Task to carry out -
Rewrite the items below, updating every "Open" to "Select" and keeping everything else the same. Leave the pictures out of your version.

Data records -

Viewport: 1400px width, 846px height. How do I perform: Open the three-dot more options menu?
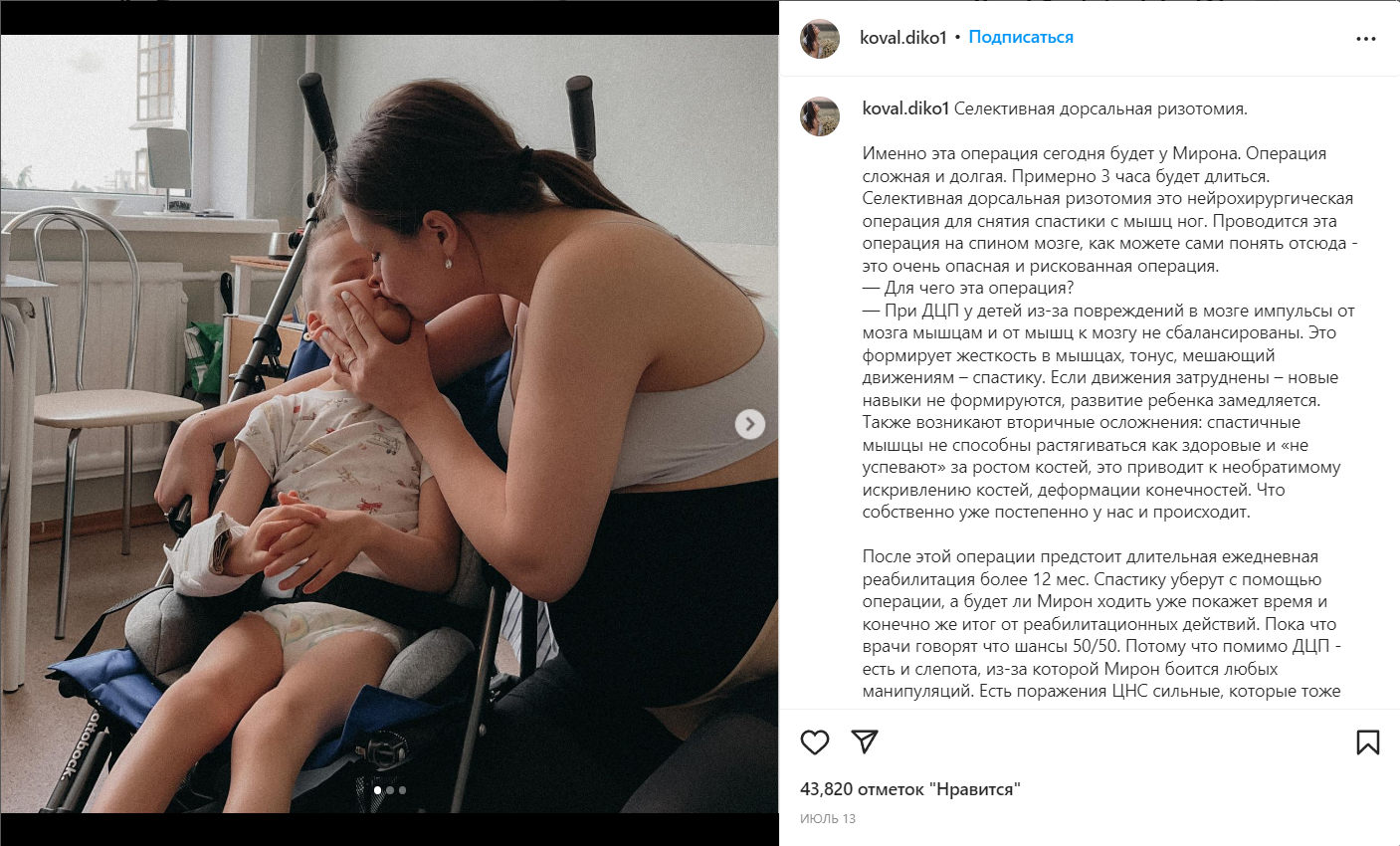tap(1366, 39)

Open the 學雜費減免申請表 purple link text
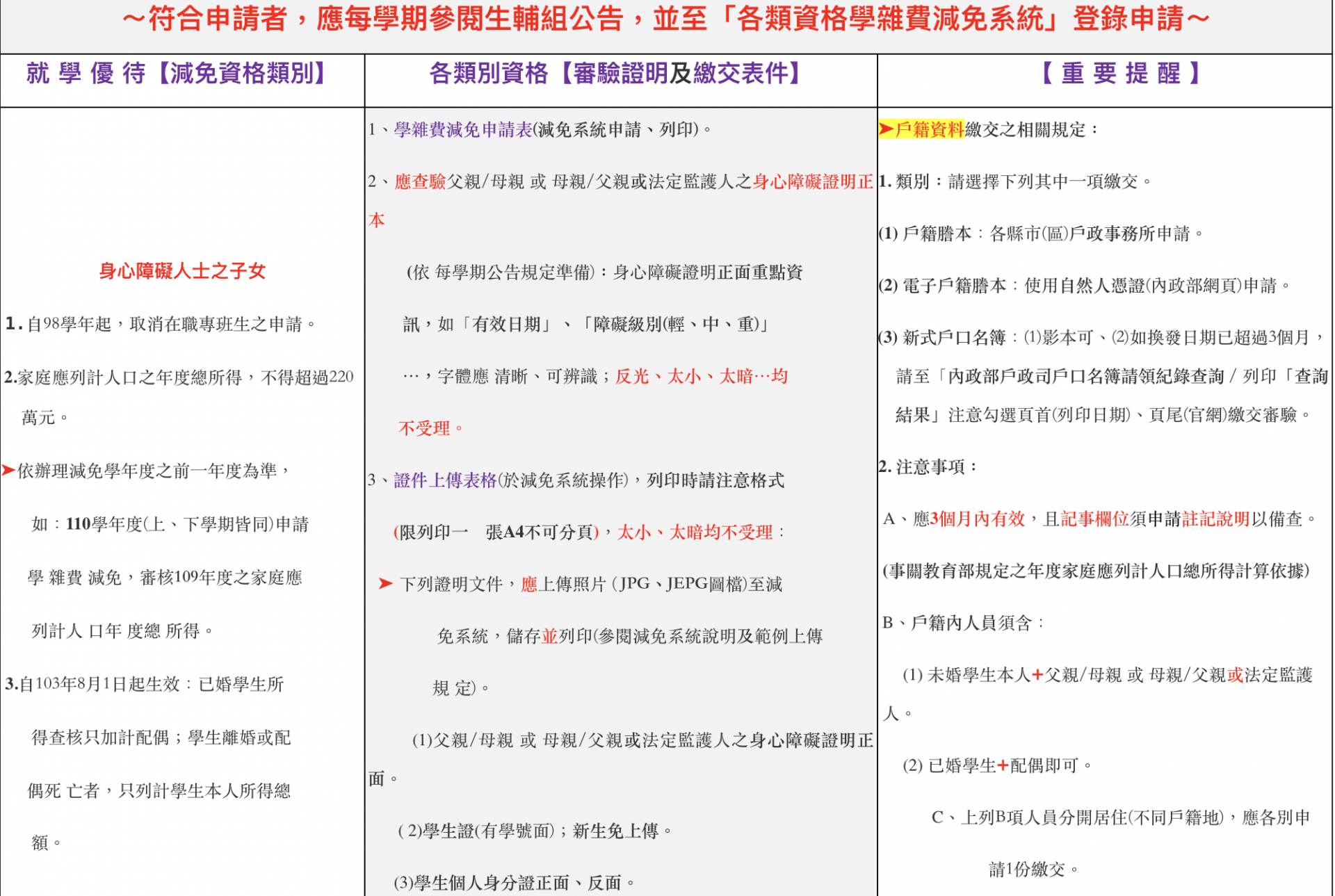(x=462, y=129)

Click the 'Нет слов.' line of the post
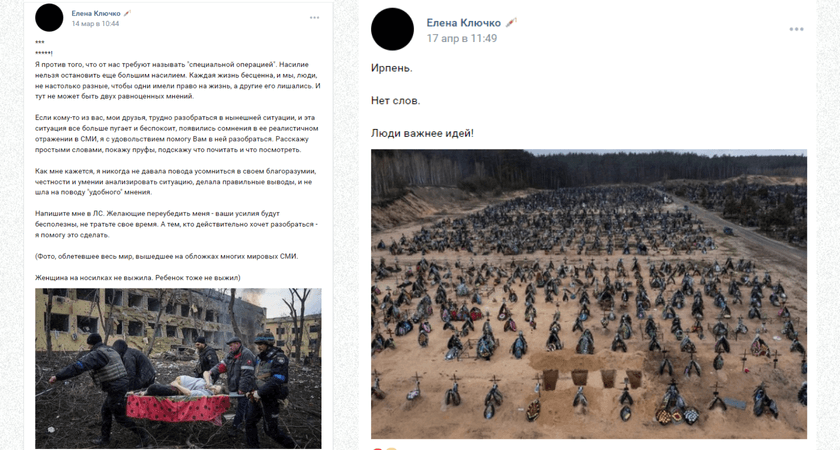point(395,101)
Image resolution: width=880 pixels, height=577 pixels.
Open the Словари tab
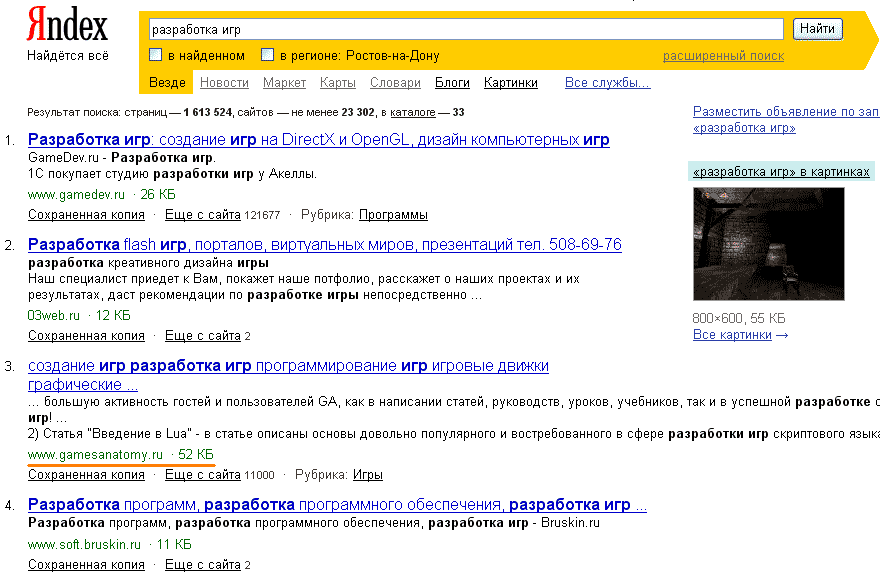point(394,83)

Written answer -
Viewport: 1400px width, 846px height. How do I perform: Select the three-dot more options menu?
tap(1366, 39)

Select the 學雜費減免申請表 purple link text
(x=462, y=129)

Click the 'Нет слов.' line of the post
point(395,101)
Image resolution: width=880 pixels, height=577 pixels.
Select the Словари tab
point(394,83)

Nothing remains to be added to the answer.